YOUR INSTRUCTIONS:
In the coaching-session story, where are the speaker and the supervisor sitting during their talk?

SOURCE:
You are 21 years old without a college degree, juggling school and work, and trying to rescue what’s been left over from your teenage heydays (read: oh social life, where have you gone?); you’re sitting on the steps outside the Starbucks behind your office building— you and your immediate supervisor and your coffee and your cigarettes and you talk about college and people you both know and vacations you took and what you hope for for the future. NYC. Europe. Putting up a bed and breakfast. Fucking graduating.

Eventually, the conversation turns to work; this is, after all, supposed to be a coaching session. After the obligatory “so how do you like the program?” question (to which you answer with a little two thumbs-up! dance), your supervisor praises your performance: “I’m so thankful to get decent quick-thinking Wave 16 agents!” Uh-oh, you brace yourself for the inevitable: the constructive criticism that usually follows. Points for improvement, ya know?

But there are none. Instead, she asks you: “Do you plan on becoming a TL (team leader)?”

You fumble with your answer. You manage a “Yeah, I hope so!”

Way to go, Direction, Assetiveness, and Confidence!

What your supervisor says next surprises you: “We can groom you to be one. You have the potential.”

You raise your eyebrows, cock your head to the side, and shrug. You giggle, of course. You always giggle. Normal non-work conversation resumes, but for a few minutes, your mind is on something else. You pull up your mental list of “what I want to be when I grow up.

Saved data entries:

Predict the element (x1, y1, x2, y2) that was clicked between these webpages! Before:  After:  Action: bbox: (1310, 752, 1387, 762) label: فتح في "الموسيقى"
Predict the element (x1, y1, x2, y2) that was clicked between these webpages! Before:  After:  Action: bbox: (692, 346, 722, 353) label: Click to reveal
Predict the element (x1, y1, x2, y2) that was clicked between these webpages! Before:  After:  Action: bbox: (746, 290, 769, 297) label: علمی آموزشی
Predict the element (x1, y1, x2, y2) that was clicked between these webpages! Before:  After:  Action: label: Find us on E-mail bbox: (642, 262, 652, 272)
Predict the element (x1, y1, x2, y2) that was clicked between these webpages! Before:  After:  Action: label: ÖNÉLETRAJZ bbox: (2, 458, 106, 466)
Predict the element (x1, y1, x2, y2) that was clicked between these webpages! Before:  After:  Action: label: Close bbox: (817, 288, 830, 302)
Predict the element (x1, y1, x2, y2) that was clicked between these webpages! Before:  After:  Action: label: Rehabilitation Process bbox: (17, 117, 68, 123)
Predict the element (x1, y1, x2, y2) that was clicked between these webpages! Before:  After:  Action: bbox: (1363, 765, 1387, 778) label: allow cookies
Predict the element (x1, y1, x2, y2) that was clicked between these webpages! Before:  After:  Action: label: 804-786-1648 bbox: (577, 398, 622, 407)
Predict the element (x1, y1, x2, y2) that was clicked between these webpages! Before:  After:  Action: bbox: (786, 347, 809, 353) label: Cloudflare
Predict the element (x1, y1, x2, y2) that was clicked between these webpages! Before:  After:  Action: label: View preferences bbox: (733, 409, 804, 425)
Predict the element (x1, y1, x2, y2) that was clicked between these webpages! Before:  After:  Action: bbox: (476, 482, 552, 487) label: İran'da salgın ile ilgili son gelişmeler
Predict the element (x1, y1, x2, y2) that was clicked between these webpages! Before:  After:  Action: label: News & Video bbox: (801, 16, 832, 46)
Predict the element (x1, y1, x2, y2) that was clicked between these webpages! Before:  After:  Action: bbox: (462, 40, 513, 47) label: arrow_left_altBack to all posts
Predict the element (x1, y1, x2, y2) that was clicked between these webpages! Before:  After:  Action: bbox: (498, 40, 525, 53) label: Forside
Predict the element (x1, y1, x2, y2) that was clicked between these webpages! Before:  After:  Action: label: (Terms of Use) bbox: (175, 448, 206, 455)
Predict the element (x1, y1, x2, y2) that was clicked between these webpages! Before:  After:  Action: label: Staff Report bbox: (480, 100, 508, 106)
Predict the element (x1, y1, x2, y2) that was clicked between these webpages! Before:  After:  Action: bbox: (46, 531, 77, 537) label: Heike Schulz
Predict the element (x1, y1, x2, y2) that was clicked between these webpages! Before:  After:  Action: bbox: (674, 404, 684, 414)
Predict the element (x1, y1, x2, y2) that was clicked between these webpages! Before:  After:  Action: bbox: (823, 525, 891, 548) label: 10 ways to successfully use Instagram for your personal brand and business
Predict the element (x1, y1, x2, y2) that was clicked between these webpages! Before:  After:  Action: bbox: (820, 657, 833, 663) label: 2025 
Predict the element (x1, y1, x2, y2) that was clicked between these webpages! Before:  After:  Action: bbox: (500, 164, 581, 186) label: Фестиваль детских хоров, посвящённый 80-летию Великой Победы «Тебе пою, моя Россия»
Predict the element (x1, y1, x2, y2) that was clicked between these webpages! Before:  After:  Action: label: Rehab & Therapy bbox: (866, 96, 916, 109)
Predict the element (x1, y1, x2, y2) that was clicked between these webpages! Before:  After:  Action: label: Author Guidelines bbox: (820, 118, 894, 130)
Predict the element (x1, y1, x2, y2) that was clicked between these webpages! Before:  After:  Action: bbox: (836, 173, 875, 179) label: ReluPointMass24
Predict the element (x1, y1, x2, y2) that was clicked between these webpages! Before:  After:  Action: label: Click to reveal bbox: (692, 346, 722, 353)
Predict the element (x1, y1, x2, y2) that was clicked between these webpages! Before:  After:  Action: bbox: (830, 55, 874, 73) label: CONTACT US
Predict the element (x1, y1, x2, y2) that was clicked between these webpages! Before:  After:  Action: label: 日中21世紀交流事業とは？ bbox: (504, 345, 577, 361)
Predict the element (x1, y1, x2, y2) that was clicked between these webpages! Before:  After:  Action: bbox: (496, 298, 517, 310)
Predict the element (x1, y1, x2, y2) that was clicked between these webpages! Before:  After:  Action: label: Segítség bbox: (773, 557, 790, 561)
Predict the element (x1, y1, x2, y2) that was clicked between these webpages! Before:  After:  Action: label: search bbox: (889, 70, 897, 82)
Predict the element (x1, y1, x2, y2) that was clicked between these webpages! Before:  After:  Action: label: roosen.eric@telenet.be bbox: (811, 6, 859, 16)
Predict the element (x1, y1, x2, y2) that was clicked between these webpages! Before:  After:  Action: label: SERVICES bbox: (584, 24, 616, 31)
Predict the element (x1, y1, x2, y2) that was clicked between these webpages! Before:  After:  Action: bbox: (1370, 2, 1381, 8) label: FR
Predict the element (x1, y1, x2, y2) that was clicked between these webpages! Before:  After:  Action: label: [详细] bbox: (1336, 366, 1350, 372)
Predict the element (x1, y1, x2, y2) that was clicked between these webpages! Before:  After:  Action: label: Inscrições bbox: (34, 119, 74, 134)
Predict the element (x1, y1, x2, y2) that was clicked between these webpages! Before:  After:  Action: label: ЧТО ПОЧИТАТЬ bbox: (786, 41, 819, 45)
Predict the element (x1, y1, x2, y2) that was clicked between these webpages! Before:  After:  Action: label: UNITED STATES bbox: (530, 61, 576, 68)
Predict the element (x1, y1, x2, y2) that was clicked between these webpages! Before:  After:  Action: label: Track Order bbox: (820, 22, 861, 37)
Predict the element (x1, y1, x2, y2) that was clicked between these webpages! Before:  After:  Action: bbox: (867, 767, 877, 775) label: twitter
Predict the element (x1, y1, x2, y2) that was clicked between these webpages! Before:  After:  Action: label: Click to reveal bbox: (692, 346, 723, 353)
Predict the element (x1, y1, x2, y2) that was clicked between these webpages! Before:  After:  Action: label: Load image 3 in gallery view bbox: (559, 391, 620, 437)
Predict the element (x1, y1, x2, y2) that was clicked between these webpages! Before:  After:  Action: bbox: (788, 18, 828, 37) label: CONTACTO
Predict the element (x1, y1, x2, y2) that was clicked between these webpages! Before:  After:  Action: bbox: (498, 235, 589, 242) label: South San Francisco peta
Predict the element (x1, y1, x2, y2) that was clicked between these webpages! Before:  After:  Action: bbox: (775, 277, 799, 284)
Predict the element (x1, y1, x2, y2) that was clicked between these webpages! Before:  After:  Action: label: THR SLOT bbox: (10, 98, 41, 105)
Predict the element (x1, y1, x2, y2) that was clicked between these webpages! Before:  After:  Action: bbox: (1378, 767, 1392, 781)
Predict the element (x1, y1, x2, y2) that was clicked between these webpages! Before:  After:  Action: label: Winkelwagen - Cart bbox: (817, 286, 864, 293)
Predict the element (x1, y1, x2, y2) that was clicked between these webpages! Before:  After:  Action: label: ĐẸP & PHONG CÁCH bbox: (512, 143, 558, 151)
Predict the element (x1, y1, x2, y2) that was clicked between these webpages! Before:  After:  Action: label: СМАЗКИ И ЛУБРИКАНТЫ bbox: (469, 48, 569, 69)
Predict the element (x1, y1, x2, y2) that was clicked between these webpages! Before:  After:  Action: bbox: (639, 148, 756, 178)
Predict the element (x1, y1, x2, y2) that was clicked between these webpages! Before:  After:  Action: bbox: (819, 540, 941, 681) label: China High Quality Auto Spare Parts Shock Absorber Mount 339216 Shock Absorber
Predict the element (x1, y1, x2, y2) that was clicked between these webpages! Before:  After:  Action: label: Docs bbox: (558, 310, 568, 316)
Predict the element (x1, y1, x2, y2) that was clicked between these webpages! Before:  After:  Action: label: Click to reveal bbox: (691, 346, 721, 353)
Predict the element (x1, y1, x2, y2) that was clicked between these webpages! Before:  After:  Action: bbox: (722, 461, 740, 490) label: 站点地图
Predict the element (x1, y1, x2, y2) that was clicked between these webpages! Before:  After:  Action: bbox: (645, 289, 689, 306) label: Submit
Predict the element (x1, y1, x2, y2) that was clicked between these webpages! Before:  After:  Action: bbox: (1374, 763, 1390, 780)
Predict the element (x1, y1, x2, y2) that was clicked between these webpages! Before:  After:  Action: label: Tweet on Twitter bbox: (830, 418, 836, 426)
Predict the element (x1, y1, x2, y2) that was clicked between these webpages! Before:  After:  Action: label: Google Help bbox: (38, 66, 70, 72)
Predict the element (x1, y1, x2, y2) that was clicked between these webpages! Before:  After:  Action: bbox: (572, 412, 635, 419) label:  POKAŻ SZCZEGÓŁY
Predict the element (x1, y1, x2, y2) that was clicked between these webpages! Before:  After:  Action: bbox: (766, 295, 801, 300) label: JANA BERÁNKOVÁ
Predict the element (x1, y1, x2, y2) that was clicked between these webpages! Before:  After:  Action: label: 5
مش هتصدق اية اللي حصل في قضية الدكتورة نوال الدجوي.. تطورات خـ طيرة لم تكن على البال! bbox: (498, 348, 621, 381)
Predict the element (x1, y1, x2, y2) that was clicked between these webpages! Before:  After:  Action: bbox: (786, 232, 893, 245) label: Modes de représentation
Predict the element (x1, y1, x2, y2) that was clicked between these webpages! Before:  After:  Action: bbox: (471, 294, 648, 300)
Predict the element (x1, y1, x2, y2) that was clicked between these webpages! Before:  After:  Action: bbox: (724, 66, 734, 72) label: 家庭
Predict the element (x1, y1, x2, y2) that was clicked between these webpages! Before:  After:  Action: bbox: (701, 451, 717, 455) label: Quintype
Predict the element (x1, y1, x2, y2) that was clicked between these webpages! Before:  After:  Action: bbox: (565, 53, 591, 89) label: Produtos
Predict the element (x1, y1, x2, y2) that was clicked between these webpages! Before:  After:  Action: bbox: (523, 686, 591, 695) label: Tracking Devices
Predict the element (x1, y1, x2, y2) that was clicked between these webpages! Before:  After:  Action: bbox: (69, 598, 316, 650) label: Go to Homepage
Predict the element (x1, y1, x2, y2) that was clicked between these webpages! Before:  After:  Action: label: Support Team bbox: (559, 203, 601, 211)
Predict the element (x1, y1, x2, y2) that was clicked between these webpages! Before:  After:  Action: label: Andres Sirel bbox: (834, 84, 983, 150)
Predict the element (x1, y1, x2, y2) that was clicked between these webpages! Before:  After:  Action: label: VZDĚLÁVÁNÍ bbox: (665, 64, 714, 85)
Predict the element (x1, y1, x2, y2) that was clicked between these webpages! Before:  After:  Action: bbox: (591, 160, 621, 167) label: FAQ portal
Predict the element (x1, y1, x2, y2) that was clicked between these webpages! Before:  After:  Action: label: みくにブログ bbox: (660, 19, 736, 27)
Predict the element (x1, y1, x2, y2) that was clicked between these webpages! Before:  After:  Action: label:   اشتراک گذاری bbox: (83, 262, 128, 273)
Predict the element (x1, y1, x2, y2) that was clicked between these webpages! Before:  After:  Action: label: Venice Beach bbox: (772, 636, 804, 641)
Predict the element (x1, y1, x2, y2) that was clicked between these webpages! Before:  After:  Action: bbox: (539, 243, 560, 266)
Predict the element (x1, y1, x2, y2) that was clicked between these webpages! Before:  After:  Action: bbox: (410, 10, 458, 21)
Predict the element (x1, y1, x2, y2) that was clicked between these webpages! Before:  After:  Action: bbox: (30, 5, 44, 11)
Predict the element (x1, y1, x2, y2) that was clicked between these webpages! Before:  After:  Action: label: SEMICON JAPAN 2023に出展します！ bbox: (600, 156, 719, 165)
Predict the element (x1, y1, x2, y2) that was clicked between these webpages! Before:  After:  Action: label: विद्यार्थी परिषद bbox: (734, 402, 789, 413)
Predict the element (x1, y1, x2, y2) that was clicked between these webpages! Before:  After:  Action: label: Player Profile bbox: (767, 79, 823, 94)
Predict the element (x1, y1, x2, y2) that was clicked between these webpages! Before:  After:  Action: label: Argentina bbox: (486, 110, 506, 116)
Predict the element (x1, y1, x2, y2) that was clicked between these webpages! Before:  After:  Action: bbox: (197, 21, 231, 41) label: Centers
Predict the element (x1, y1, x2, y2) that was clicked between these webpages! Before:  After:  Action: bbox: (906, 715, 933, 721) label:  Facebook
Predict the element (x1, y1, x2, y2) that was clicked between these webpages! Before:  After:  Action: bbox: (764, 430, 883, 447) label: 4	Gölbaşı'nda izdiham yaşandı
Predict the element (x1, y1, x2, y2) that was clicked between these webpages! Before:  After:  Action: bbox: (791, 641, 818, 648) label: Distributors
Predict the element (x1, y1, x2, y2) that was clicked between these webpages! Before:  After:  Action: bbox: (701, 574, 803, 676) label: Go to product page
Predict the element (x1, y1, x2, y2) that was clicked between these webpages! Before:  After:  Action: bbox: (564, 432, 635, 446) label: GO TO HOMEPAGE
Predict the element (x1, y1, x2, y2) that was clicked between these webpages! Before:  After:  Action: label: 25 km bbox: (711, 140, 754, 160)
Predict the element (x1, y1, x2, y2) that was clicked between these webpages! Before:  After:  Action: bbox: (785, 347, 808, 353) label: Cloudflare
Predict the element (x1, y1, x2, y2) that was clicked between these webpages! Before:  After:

ANSWER TO THE TASK:
On the steps outside the Starbucks behind the office building.